### Work order
Your answer should be one number: the count of lines below that contain "This".

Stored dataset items
□ □ □ □ □

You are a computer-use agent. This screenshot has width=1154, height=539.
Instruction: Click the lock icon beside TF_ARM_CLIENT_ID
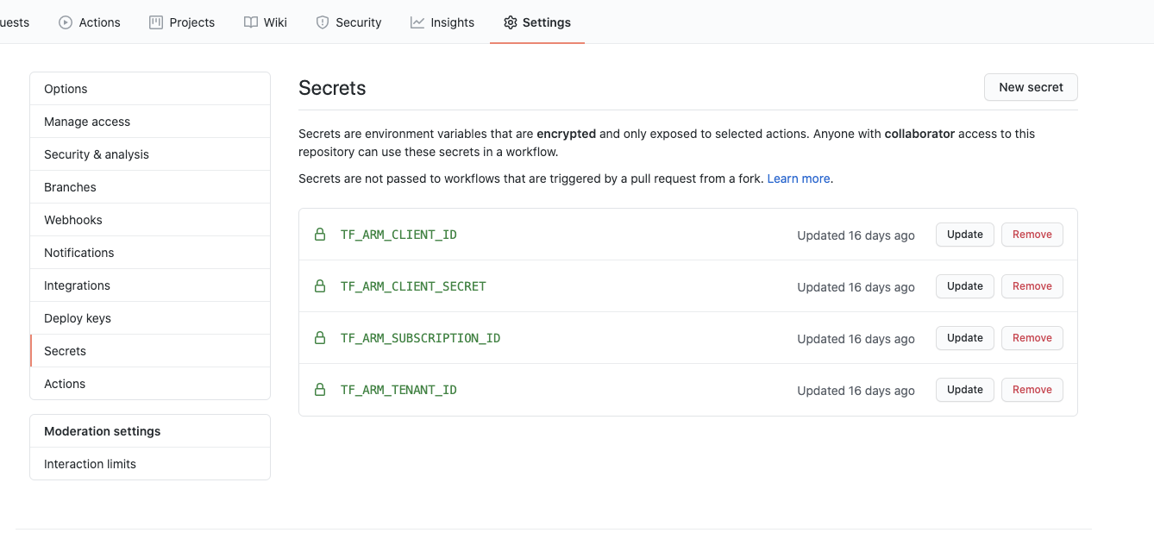[320, 235]
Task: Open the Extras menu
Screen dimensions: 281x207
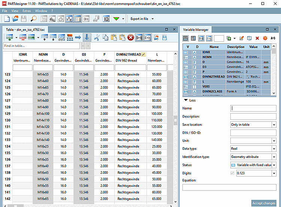Action: click(27, 11)
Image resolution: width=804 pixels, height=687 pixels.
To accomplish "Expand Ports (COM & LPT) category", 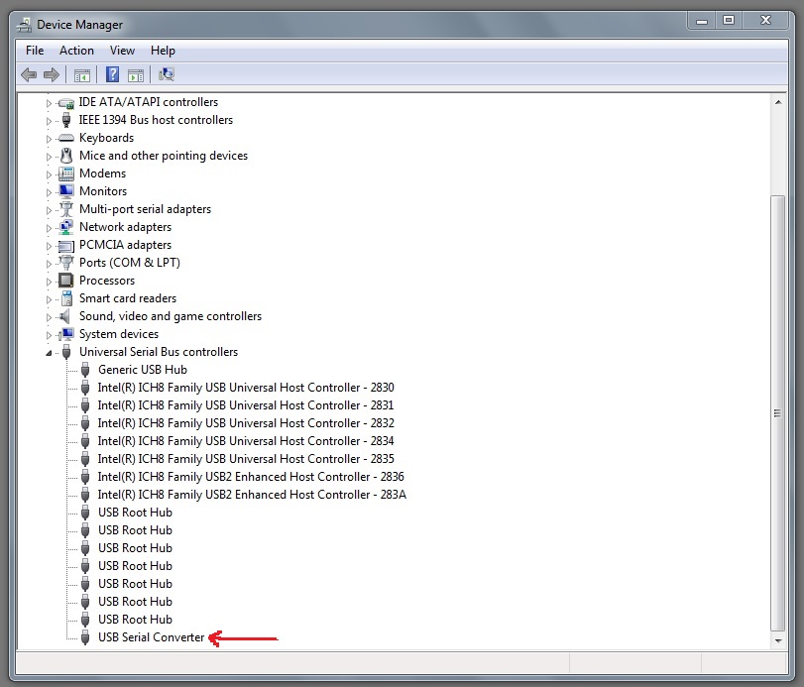I will pyautogui.click(x=50, y=264).
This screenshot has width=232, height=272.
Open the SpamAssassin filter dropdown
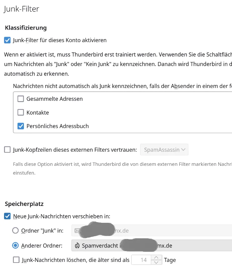click(164, 150)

□ □ □ □ □

### Finished exercise
2